A pan-European, multipopulation assessment of migratory connectivity in a near-threatened migrant bird. Finch, T., Saunders, P., Avilés, J. M., Bermejo, A., Catry, I., de la Puente, J., Emmenegger, T., Mardega, I., Mayet, P., Parejo, D., Račinskis, E., Rodríguez-Ruiz, J., Sackl, P., Schwartz, T., Tiefenbach, M., Valera, F., Hewson, C., Franco, A. & Butler, S.J. 2015. Diversity and Distributions. DOI: 10.1111/ddi.12345
The loss of common and widespread bird species from the European countryside is becoming an increasingly familiar narrative (Inger et al. 2014). Two traits in particular seem to increase a species’ chances of having a negative conservation status; an association with farmed landscapes (Donald et al. 2006), and the habit of migrating to sub-Saharan African to see out the northern winter (Sanderson et al. 2006; Thaxter et al. 2010).

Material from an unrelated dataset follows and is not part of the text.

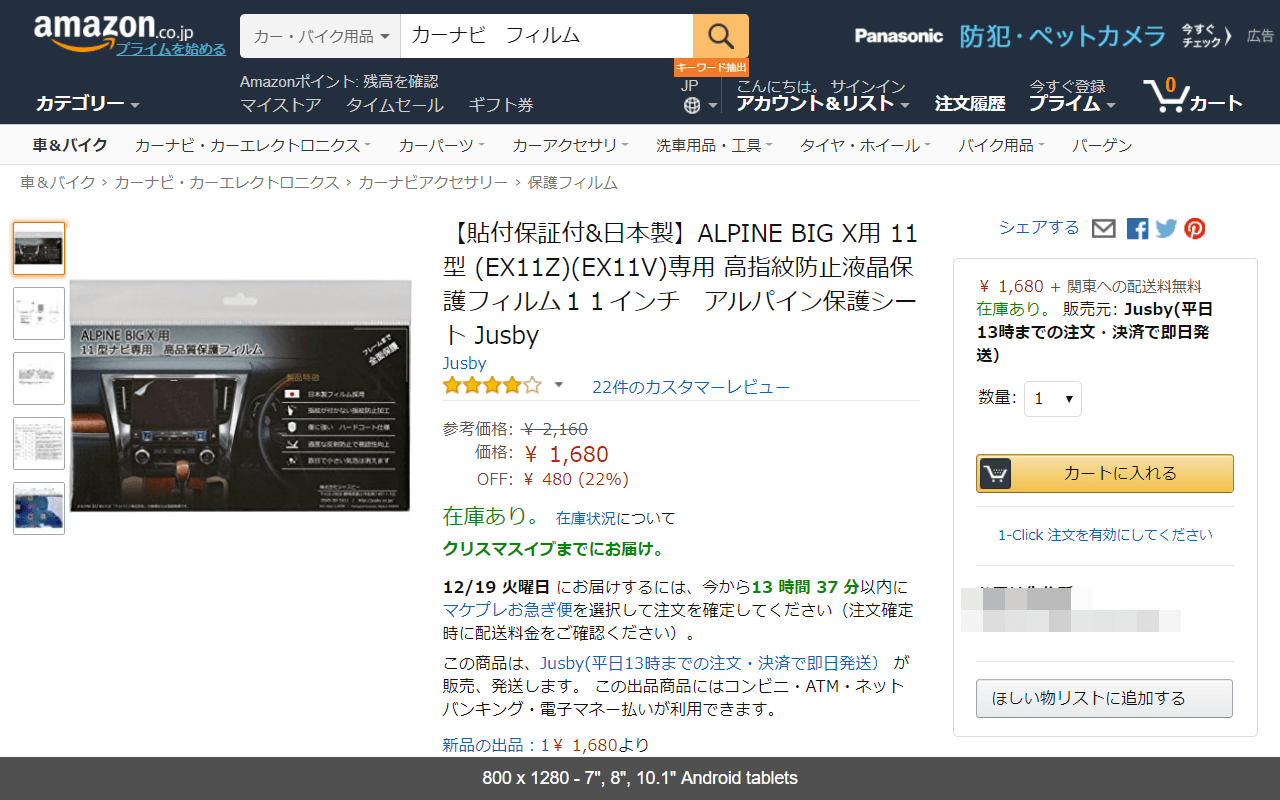The width and height of the screenshot is (1280, 800).
Task: Click the 保護フィルム breadcrumb link
Action: (572, 183)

The European Roller Coracias garrulus is unfortunate enough to combine both of these traits, so its recent decline (Burfield & van Bommel, 2004; Birdlife International, 2015) should perhaps come as no surprise. The difficult part is figuring out which processes are to blame. Whilst most conservationists point to the intensification of Europe’s farmed landscape (Kovacs et al. 2008), we should also consider whether the Roller is affected by problems during the non-breeding season. This is where things might get complicated, with recent studies suggesting that migrant populations are influenced by factors interacting throughout the migratory cycle, the effects of which may vary within and between species (Morrison et al. 2013; Vickery et al. 2013).
Tracking Roller movements
The first step towards assessing non-breeding season threats is an understanding of the year-round movements of our Rollers. Until recently the only such information came from ring recoveries, which proved to be a frustratingly slow way of gathering Roller migration data; a Bulgarian bird found dead in Tanzania in 1936 remains our only sub-Saharan ring recovery. Mercifully, our reliance on ringing came to end when animal tracking technology – once reserved for only the largest of species – became sufficiently lightweight for use with smaller birds (Bridge et al. 2011).

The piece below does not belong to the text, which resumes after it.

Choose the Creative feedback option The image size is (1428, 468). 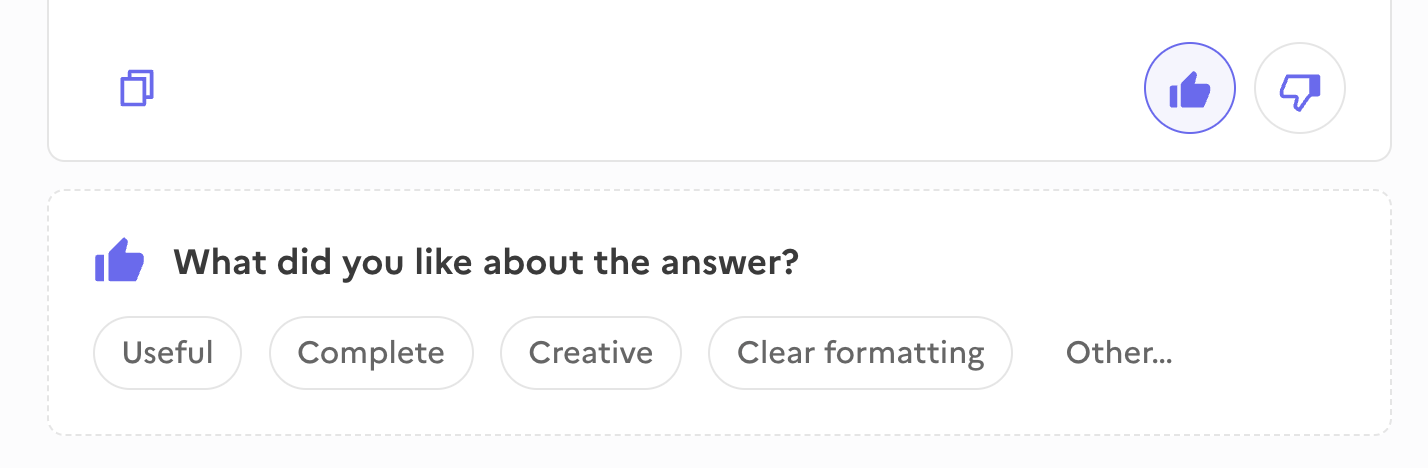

By collaborating with other Roller researchers, we’ve been able to combine our own Roller migration data (available at the Movebank Data Repository) with all existing data from solar geolocators and ‘PTT’ satellite tags (Catry et al. 2014; Emmenegger et al. 2014; Rodríguez-Ruiz et al. 2015), as well as the solitary sub-Saharan ring recovery. So, after waiting 80 years for a second winter ring recovery, we have now amassed data on the year-round movements of 31 Rollers from seven countries across Europe. Our open access paper tells the story of these heroic thirty-one.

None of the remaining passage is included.